HTTP Inputs
Overview
For shared filesystem and Batch backends Cromwell can support workflow inputs specified by http and https URLs.
Please note this is not true "filesystem" support for HTTP URLs;
if inputs to a workflow are specified by HTTP URLs the outputs of steps will nevertheless appear at local or GCS paths and not HTTP
URLs.
Configuration
Cromwell's default configuration defines an instance of the HTTP filesystem named http. There is no additional configuration
required for the HTTP filesystem itself so adding HTTP filesystem support to a backend is a simple as
adding a reference to this filesystem within the backend's filesystems stanza. e.g.

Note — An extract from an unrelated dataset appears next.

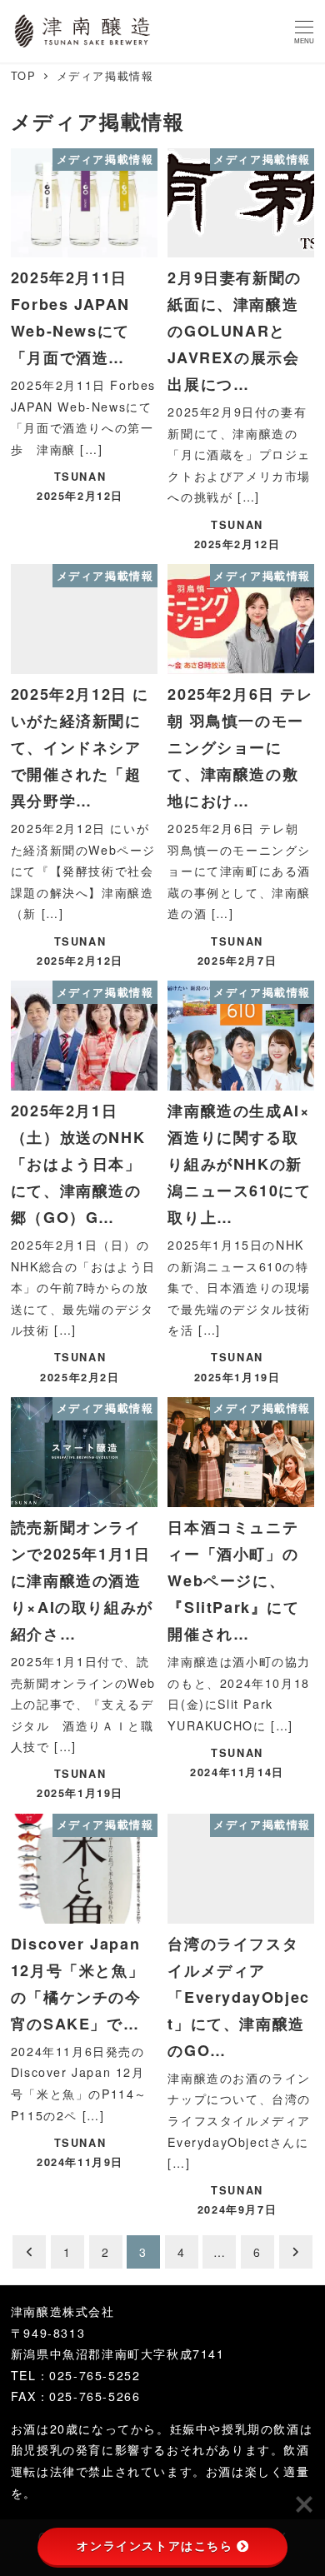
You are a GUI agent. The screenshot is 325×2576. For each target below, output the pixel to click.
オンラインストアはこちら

Cromwell's default Local shared filesystem
backend is configured like this (a GCP Batch or AWS backend would be configured in a similar way):
backend {
default = "Local"
providers {
Local {
...
config {
filesystems {
local {
...
}
http { }
}
}
...
}
...
}
}
If there is a need to turn off this http filesystem in the default Local backend the following Java property
allows for this: -Dbackend.providers.Local.config.filesystems.http.enabled=false.
Caveats
Using HTTP inputs in Cromwell can produce some unexpected behavior:
- Files specified by HTTP URIs will be renamed locally, so programs that rely on file extensions or other filenaming conventions may not function properly.
- Files located in the same remote HTTP-defined directory will not be colocated locally. This can cause problems if a program is expecting an index file (e.g. .fai) to appear in the same directory as the associated data file (e.g. .fa) without specifying the index location.